I started to work on this project in 2016 and it became the subject of my Bachelor’s thesis as a student of Abadir- Academy of design in Sicily.
The intent was to investigate alternative usages of Basalt Stone – a material abundant in the area surrounding Mount Etna – that can be economically and sustainably extracted and processed at the source using artisans and manufacturers’ local expertise.
This volcanic rock, traditionally used as a construction and decorative material, is seldom considered for cookware products, however, can provide various advantages over metals. Basalt is an inert that allows uniform heat distribution and slow-release and offers natural non-stick properties. Its virtues make it an excellent material for reducing the use of fats and enabling healthier cooking methods.
This project attempts to address the questions of how we can create new opportunities by changing the application of materials; how we can use the existing manufacturing infrastructure – despite its deficiencies – to produce new products and how much of this can be achieved sustainably.
2016, Catania, Italy
I designed the artefact and led its development in all phases from ideation to production
The authors Yanagi Sōetsu and Bruno Munari had an enormous influence on the development of Sartorious. The acknowledgement they both give to the unknown/anonymous craftsmen and designers, respectively in “The Beauty of Everyday Things” and “Da cosa nasce cosa” encouraged me to look for inspiration in the world of the humble utilitarian objects around me.
The unpretentious elegance of a collar in a Japanese knife (Figure 4) protecting the wood from splintering, the ingenious metal hoops’ (Figure 5) keeping the staves in a barrel secured and the convenience of the handle attachment (Figure 6) in a Yukihira pot allowing easy and affordable repair, became the fulcrum of the project.
As cooking is the intended scope of the product I had in mind, the most crucial problem was to design it so that it could handle high temperatures while keeping user and food safe. Connecting the individual pieces without breaking these rules became the central and most challenging part of the design process.

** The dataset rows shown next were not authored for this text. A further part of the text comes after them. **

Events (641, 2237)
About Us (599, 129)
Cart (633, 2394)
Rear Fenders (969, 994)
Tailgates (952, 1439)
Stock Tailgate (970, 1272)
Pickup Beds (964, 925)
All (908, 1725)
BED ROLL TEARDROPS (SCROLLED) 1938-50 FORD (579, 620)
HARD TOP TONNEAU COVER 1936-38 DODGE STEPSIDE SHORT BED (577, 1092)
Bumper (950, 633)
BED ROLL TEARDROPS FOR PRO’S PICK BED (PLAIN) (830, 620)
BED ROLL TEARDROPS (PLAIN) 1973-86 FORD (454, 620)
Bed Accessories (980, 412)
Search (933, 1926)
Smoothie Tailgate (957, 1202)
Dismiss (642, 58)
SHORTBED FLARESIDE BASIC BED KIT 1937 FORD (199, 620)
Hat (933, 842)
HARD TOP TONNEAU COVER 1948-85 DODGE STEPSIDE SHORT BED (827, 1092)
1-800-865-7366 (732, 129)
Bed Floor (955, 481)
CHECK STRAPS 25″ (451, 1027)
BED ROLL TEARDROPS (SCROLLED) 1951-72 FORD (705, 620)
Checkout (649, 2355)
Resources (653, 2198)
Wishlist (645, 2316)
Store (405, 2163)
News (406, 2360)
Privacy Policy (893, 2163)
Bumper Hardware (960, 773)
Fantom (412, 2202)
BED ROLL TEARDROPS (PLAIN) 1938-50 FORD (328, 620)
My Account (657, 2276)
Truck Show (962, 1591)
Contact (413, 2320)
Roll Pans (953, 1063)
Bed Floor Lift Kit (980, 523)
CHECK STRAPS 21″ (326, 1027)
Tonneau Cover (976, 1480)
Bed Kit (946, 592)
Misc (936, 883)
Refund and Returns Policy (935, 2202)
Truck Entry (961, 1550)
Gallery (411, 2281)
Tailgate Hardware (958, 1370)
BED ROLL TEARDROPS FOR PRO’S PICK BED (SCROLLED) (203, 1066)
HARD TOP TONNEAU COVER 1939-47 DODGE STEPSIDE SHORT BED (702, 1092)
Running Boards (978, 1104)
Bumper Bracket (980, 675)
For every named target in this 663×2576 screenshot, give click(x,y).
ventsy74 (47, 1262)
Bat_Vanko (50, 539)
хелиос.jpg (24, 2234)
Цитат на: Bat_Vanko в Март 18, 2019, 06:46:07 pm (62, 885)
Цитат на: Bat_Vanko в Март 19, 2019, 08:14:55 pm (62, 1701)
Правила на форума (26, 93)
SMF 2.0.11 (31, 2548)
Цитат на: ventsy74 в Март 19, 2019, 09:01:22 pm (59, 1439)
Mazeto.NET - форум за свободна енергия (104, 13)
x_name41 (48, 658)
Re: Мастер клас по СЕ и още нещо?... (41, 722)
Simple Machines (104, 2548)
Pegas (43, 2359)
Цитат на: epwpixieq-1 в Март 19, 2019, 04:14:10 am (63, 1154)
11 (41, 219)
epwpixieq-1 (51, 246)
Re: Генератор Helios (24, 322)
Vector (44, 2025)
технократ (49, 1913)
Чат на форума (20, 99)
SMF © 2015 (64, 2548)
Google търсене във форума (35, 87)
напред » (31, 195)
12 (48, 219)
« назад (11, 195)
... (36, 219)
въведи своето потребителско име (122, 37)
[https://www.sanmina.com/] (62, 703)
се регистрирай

Therefore I began by building an in-depth knowledge-base of the elements that make up cooking and the world of products and materials associated with it.
I engaged in conversations with volcanologists, nutrition scholars, local entrepreneurs and artisans and manufacturers of stone products (Figure 3) who helped me guide the research with practical information and further reading advice.
The outcome of these meetings provided the essential data for structuring the core of the theoretical research volume of my thesis by highlighting four key areas that became the chapters of my research volume: Mechanisms, Utensils, Materials and Design principles (Figure 1).
Starting from these premises, I used the second volume to document the
actual development of the utensil from the concept to the study models and sketches, and then the technical drawings, manufacturing, prototype tests and thermographic analysis (Figures 1 and 2).